The Portuguese government has officially approved the granting of protected status to one of the Algarve’s most cherished treats – the Dom Rodrigo.
The decision to register the sweet as ‘Indicação Geográfica Protegida’ or IGP (Protected Geographical Indication) was greenlit by the Secretary of State for Agriculture, João Moura, on November 17 and published this week in the Diário da República government gazette.
The move “officially recognises the uniqueness of this emblematic sweet,” says the Algarve’s regional development commission (CCDR Algarve), adding that the bid for recognition was presented by ADRA – the Algarve Regional Sweets Association.
According to a government website on Portugal’s traditional products, Dom Rodrigo do Algarve is made by combining delicate egg threads with a rich paste of ovos-moles, almond, cinnamon and sugar syrup.
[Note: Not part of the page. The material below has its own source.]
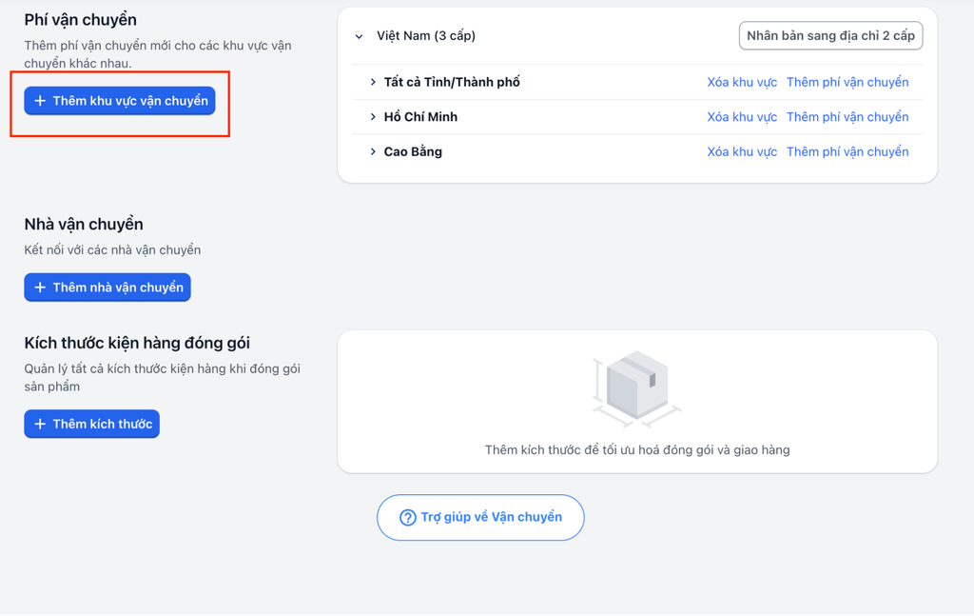
Task: Open Trợ giúp về Vận chuyển help
Action: (x=480, y=518)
The mixture is shaped into small balls and toasted in a frying pan directly in the same syrup used to cook the egg threads – a process that gives the sweet its caramelised finish. Industrial caramel is strictly forbidden. This “pan-burning” technique, along with the absence of liquid caramel, is what sets Dom Rodrigo apart from any imitations. Production is allowed only within the Algarve’s 16 municipalities, ensuring the sweet’s unmistakable regional identity.
The same source traces its origins back to Lagos, where the dessert became linked to D. Rodrigo de Menezes, governor and captain-general of the Algarve, from whom it takes its name. The recipe that inspired today’s version is believed to have emerged from the Convent of Nossa Senhora do Carmo in Lagos, later passed on to a local family in the 19th century. Since then, the tradition has been preserved with almost reverential care, handed down from one generation to the next.
As CCDR Algarve points out, securing IGP status is more than just a badge of honour and will help protect the sweet from imitations, while also guaranteeing strict quality controls and ensuring every sweet that calls itself Dom Rodrigo is, in fact, produced in one of the Algarve’s 67 parishes of its 16 municipalities. The commission adds that it will boost the region’s cultural, economic and tourism value, reinforcing the sweet’s role in the promotion and preservation of traditional Algarve confectionery.
In 2019, Lagos set a world record for the largest Dom Rodrigo ever made.